Behr bristled, but nodded. “Aurelio Santos.”
“Like the name on the sign.”
“Yeah. It’s his place.” Behr heard the defeat in his own voice. He’d seen enough of them to know that this was one cold crime scene. It looked icy. How many dozens of prints and partials would be all over the place thanks to the student traffic? And no witnesses either. A grim, hopeless feeling looked for a place to grab hold in his belly at the waste of it, at the empty hull that was now all that remained of a man.

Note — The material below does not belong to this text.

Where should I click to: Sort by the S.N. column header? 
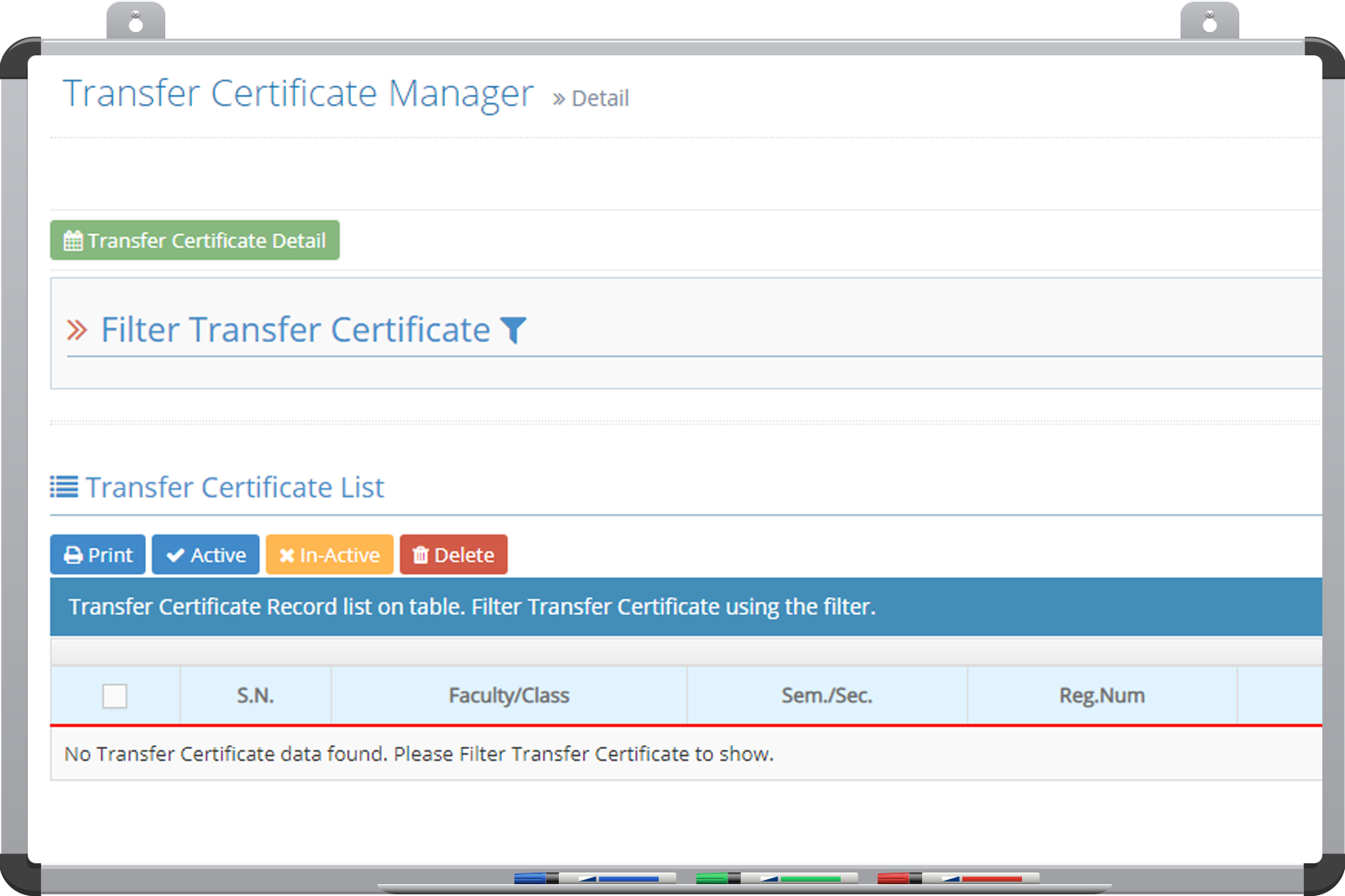255,695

Then anger settled on Behr, hot and familiar. His jaw set and he knew in that instant that whatever the police did or did not do, no matter how much or how little they threw at the case, no matter how quickly they might try to clear it, that
he
would invest the minutes, the hours, the days, the months it would take to hunt down the scum, the animals, the maggot-motherfuckers who did this. He felt his breath come in short stabs, a bellows of fury working deep within him. He tried to control it, to not be a “belly breather,” the way Aurelio had taught him when an opponent had a knee on your chest and was going for full mount and every cubic centimeter of oxygen left in the lungs meant the difference between light and blackness.
A random killing
? Behr tried it out in his head. Not the norm for Indianapolis. There’d been too many murders in the city lately, but they all had a crime-on-crime connection and Aurelio was the furthest thing from a criminal. It wasn’t right. He felt it again:
someone had wanted something
.
Behr’s eye fell on the office in the far corner of the main room.
Information
. It wasn’t a mere idea but an imperative that pulsed deep in his cortex, like a reptile’s desire for food. He figured Aurelio’s Rolodex would be on the desk, and his best hope of a lead would be found inside. But it would be a matter of moments before the officers threw him out, regardless of whether he’d once been on the job, and went ahead and locked down the crime scene. Like the cop saying went:
when you’re in you’re a guest, when you’re out you’re a pest
.
Taking a chance, Behr started for the office, going wide around the body and blood trail, staying on the edge of the mat. His movement seemed to stir the others into action. As he passed the high shelves holding tall, elaborate trophies from Aurelio’s wins in the Mundials and Abu Dhabi and Tokyo, the EMTs started closing their unused medical kits, and the cops looked to one another.